従来の光ファイバは直径約125マイクロメートル(1マイクロメートルは千分の一ミリメートル)のガラス繊維で、中心部に光を通すコアと呼ばれる部分があり、その周囲に屈折率の異なるクラッド層があります。フォトニック結晶ファイバも基本は同じですが、クラッド領域に複数の空孔が規則的に並んでいます。この空孔が光の波長に応じた周期構造になっていて、空孔の大きさや配列をうまく調整することで光の屈折率を制御することができます。フォトニック結晶ファイバには、コアがガラス製の全反射タイプと、コアが空洞になっているバンドギャップタイプの二種類があり(写真2)、従来のファイバにはない特性をいくつも持っています。

フォトニック結晶ファイバの写真
写真2

光の損失・分散を自在に操るフォトニック結晶ファイバ

―― 具体的にどのような特性を持つのでしょうか。

小柴 最も大きな特徴は、光の損失を極めて小さくでき、また、高速伝送の妨げになる分散を自在にコントロールできるという点です。
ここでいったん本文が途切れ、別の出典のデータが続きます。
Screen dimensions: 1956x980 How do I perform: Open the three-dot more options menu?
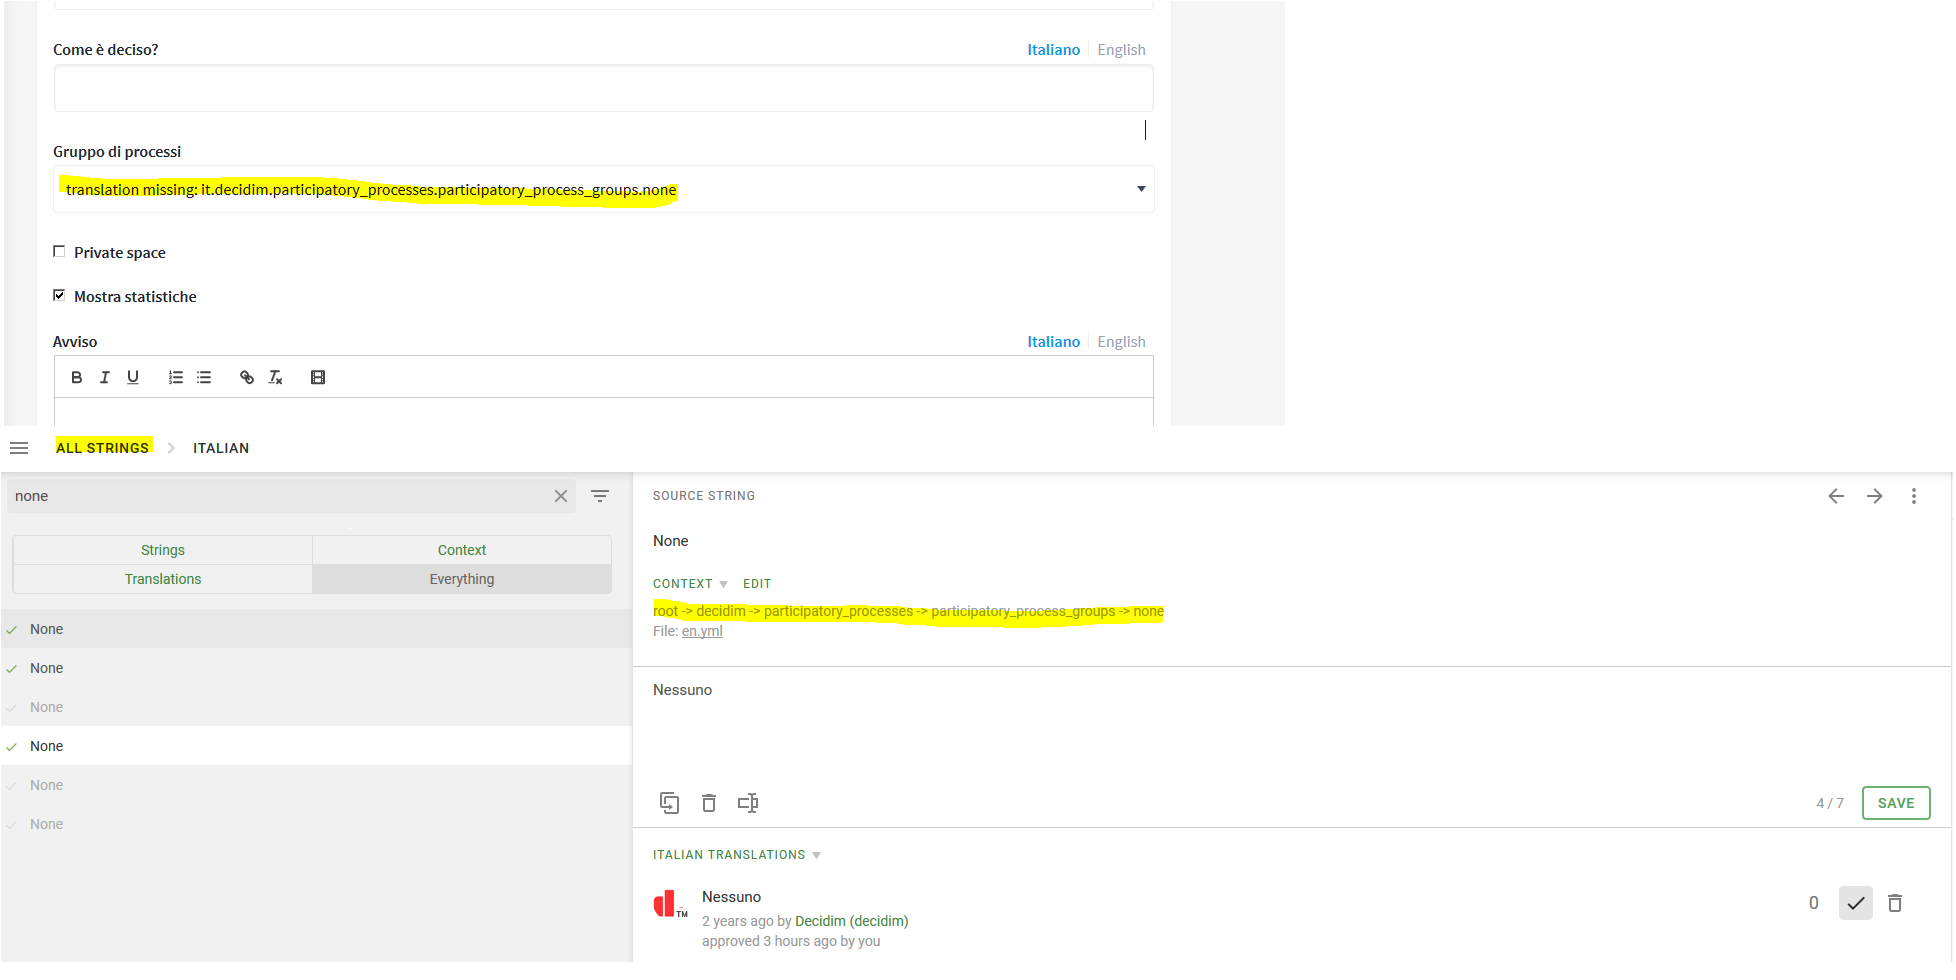click(1913, 496)
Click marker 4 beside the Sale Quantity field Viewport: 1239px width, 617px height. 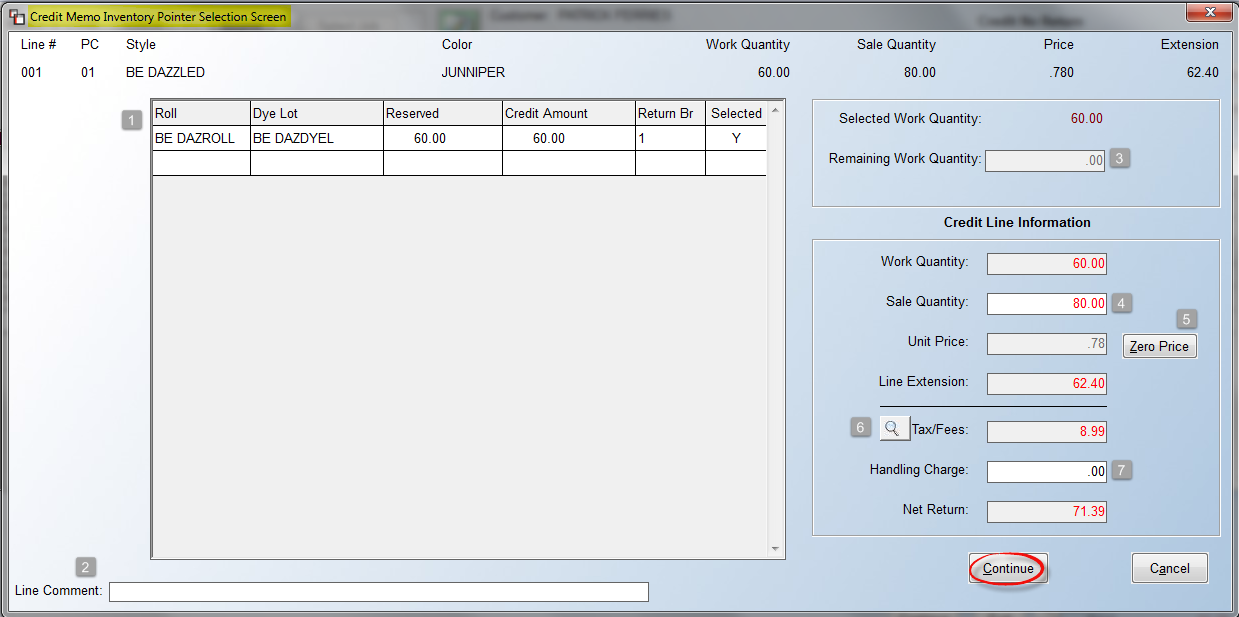(1121, 302)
普通の光ファイバでは伝送できない波長の光を通すことができたり、曲げによる損失をほぼゼロに抑えることができます。バンドギャップタイプのものは、コアが空洞になっていますが、空気中では光の屈折率が小さくなります。光は屈折率の大きなところに閉じこめられる性質があるので、本来ならコア部に光は閉じこめられないはずですが、周囲のクラッド層がフォトニック結晶になっているため、ブラッグ反射の原理で光は外で出ることができません。しかも、地上で光の損失が最も小さいのは空気なので、コア部を通る光はほとんど損失することなく伝搬していきます。つまり、フォトニックバンドギャップファイバは、人類が手にするであろう究極の低損失伝送路になりうるということです。